=== Excerpted passage ===
--------
Although Ashford PTC had the ability to accept overflow from anywhere in England and Wales it usually trained recruits from the following forces:

- Hampshire Constabulary
- Kent Police
- Suffolk Constabulary
- Sussex Police
- Surrey Police
- Essex Police
- City of London Police
- Royal Parks Police
- British Transport Police
- States of Jersey Police
- Guernsey Police
- Hertfordshire Constabulary
- Buckinghamshire Constabulary
- Cambridgeshire Constabulary
- Thames Valley Police
- Norfolk Constabulary

In 2006 police training in England and Wales underwent a significant change. All initial training was de-regionalised and became non-residential. Ashford PTC and the other remaining regional training centres, Aykley Heads in Durham, Bruche in Warrington, Cwmbran in Wales, Ryton in Ryton-on-Dunsmore and Shotley in Ipswich were closed.
--------
=== Supplied records ===
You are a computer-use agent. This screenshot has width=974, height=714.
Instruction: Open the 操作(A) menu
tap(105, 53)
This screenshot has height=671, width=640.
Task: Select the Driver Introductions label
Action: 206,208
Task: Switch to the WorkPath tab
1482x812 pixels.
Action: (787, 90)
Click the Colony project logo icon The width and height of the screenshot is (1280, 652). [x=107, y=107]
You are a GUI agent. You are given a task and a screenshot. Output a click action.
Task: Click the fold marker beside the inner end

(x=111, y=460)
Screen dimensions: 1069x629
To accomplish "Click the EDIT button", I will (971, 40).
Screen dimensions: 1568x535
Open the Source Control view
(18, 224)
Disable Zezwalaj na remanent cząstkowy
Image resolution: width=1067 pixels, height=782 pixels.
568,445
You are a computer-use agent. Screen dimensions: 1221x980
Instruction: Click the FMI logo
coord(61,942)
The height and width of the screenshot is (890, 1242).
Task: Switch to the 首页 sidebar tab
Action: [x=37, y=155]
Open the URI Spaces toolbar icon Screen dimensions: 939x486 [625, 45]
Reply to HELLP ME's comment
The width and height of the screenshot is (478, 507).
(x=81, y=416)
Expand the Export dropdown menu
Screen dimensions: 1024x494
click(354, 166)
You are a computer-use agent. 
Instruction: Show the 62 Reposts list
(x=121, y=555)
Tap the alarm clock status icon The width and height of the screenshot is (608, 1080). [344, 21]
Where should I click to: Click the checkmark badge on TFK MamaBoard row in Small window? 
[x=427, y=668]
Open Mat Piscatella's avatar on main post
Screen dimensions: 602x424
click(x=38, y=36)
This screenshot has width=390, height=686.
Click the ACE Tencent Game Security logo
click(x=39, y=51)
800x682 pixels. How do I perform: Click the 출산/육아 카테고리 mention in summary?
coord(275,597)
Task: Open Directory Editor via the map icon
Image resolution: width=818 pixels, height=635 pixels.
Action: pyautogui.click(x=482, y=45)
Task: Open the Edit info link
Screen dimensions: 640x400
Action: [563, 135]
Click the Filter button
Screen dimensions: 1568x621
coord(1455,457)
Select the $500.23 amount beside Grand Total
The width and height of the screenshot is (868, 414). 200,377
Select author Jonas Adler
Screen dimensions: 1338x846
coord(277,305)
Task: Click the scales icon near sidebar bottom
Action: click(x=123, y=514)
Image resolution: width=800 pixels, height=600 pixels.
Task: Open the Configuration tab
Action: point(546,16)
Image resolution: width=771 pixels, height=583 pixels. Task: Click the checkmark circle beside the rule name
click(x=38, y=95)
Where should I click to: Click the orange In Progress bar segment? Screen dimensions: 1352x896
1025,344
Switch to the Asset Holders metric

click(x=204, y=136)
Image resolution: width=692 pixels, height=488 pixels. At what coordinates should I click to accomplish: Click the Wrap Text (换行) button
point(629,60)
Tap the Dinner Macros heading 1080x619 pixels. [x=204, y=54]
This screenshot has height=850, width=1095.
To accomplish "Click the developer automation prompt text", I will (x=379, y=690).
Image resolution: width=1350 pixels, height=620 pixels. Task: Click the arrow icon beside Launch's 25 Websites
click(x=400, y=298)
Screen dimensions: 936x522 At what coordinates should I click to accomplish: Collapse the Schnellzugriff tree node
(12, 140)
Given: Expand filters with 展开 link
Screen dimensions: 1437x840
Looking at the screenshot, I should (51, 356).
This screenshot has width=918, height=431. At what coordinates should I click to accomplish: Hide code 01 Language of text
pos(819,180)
--------
=== What to work on ===
Retype part of the Ashford PTC text word for word, beginning at the words "In 2006 police" and stopping after "Ipswich were closed.". The rows were taken from a different source than the Ashford PTC text.

=== Answer space ===
In 2006 police training in England and Wales underwent a significant change. All initial training was de-regionalised and became non-residential. Ashford PTC and the other remaining regional training centres, Aykley Heads in Durham, Bruche in Warrington, Cwmbran in Wales, Ryton in Ryton-on-Dunsmore and Shotley in Ipswich were closed.